Retyping the records exactly, down to the last line, is the whole job.

(Pixel coordinate grounding data)

=== Begin Enclosure ===

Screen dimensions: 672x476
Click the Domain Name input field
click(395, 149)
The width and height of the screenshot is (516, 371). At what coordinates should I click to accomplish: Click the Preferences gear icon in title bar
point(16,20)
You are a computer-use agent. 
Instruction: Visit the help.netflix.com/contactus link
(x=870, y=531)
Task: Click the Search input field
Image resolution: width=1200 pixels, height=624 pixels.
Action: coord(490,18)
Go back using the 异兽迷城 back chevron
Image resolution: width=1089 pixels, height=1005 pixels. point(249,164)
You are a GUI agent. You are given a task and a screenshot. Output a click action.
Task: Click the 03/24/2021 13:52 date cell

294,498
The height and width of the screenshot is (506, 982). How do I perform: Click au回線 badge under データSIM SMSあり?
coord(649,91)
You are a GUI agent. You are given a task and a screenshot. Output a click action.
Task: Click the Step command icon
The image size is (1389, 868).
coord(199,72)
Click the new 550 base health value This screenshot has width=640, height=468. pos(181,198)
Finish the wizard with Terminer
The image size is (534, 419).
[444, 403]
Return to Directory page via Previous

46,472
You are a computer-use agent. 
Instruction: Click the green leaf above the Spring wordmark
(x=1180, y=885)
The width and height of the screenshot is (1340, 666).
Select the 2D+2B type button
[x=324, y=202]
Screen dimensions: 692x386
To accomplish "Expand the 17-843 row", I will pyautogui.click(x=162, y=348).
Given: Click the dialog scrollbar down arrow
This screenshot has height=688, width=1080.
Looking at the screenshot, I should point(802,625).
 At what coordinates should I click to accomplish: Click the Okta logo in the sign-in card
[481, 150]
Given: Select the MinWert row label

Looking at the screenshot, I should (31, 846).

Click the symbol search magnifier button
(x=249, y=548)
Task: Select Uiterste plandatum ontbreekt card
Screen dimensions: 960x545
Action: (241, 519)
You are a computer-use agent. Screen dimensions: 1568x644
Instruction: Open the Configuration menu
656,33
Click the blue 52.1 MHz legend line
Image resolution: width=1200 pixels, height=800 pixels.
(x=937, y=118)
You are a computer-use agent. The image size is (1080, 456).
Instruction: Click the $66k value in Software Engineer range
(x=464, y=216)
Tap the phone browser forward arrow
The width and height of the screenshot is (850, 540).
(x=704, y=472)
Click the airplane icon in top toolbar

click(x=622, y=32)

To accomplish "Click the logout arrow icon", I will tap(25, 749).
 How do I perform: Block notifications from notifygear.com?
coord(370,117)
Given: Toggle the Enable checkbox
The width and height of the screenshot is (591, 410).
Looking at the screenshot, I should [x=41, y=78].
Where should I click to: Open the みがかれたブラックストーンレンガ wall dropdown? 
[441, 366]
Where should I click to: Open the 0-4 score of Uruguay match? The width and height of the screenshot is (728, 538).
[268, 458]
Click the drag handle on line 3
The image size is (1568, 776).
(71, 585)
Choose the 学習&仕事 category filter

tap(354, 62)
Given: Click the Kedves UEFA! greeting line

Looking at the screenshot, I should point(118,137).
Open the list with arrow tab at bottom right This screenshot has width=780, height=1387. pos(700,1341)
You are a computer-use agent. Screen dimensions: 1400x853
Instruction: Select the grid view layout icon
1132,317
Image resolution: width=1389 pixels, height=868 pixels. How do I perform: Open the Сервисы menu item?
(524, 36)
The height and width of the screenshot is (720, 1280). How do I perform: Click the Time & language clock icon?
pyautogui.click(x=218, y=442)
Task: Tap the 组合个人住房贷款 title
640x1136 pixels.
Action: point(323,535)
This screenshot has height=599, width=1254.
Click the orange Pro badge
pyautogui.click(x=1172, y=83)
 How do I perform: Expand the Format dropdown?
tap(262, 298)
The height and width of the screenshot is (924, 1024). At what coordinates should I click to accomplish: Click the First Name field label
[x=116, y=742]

=== End Enclosure ===

Response -
Screen dimensions: 672x476
Click the Domain Name input field
click(395, 149)
The width and height of the screenshot is (516, 371). At what coordinates should I click to accomplish: Click the Preferences gear icon in title bar
point(16,20)
You are a computer-use agent. 
Instruction: Visit the help.netflix.com/contactus link
(x=870, y=531)
Task: Click the Search input field
Image resolution: width=1200 pixels, height=624 pixels.
Action: coord(490,18)
Go back using the 异兽迷城 back chevron
Image resolution: width=1089 pixels, height=1005 pixels. point(249,164)
You are a GUI agent. You are given a task and a screenshot. Output a click action.
Task: Click the 03/24/2021 13:52 date cell

294,498
The height and width of the screenshot is (506, 982). How do I perform: Click au回線 badge under データSIM SMSあり?
coord(649,91)
You are a GUI agent. You are given a task and a screenshot. Output a click action.
Task: Click the Step command icon
The image size is (1389, 868).
coord(199,72)
Click the new 550 base health value This screenshot has width=640, height=468. pos(181,198)
Finish the wizard with Terminer
The image size is (534, 419).
[444, 403]
Return to Directory page via Previous

46,472
You are a computer-use agent. 
Instruction: Click the green leaf above the Spring wordmark
(x=1180, y=885)
The width and height of the screenshot is (1340, 666).
Select the 2D+2B type button
[x=324, y=202]
Screen dimensions: 692x386
To accomplish "Expand the 17-843 row", I will pyautogui.click(x=162, y=348).
Given: Click the dialog scrollbar down arrow
This screenshot has height=688, width=1080.
Looking at the screenshot, I should point(802,625).
 At what coordinates should I click to accomplish: Click the Okta logo in the sign-in card
[481, 150]
Given: Select the MinWert row label

Looking at the screenshot, I should (31, 846).

Click the symbol search magnifier button
(x=249, y=548)
Task: Select Uiterste plandatum ontbreekt card
Screen dimensions: 960x545
Action: (241, 519)
You are a computer-use agent. Screen dimensions: 1568x644
Instruction: Open the Configuration menu
656,33
Click the blue 52.1 MHz legend line
Image resolution: width=1200 pixels, height=800 pixels.
(x=937, y=118)
You are a computer-use agent. The image size is (1080, 456).
Instruction: Click the $66k value in Software Engineer range
(x=464, y=216)
Tap the phone browser forward arrow
The width and height of the screenshot is (850, 540).
(x=704, y=472)
Click the airplane icon in top toolbar

click(x=622, y=32)

To accomplish "Click the logout arrow icon", I will tap(25, 749).
 How do I perform: Block notifications from notifygear.com?
coord(370,117)
Given: Toggle the Enable checkbox
The width and height of the screenshot is (591, 410).
Looking at the screenshot, I should [x=41, y=78].
Where should I click to: Open the みがかれたブラックストーンレンガ wall dropdown? 
[441, 366]
Where should I click to: Open the 0-4 score of Uruguay match? The width and height of the screenshot is (728, 538).
[268, 458]
Click the drag handle on line 3
The image size is (1568, 776).
(71, 585)
Choose the 学習&仕事 category filter

tap(354, 62)
Given: Click the Kedves UEFA! greeting line

Looking at the screenshot, I should point(118,137).
Open the list with arrow tab at bottom right This screenshot has width=780, height=1387. pos(700,1341)
You are a computer-use agent. Screen dimensions: 1400x853
Instruction: Select the grid view layout icon
1132,317
Image resolution: width=1389 pixels, height=868 pixels. How do I perform: Open the Сервисы menu item?
(524, 36)
The height and width of the screenshot is (720, 1280). How do I perform: Click the Time & language clock icon?
pyautogui.click(x=218, y=442)
Task: Tap the 组合个人住房贷款 title
640x1136 pixels.
Action: point(323,535)
This screenshot has height=599, width=1254.
Click the orange Pro badge
pyautogui.click(x=1172, y=83)
 How do I perform: Expand the Format dropdown?
tap(262, 298)
The height and width of the screenshot is (924, 1024). At what coordinates should I click to accomplish: Click the First Name field label
[x=116, y=742]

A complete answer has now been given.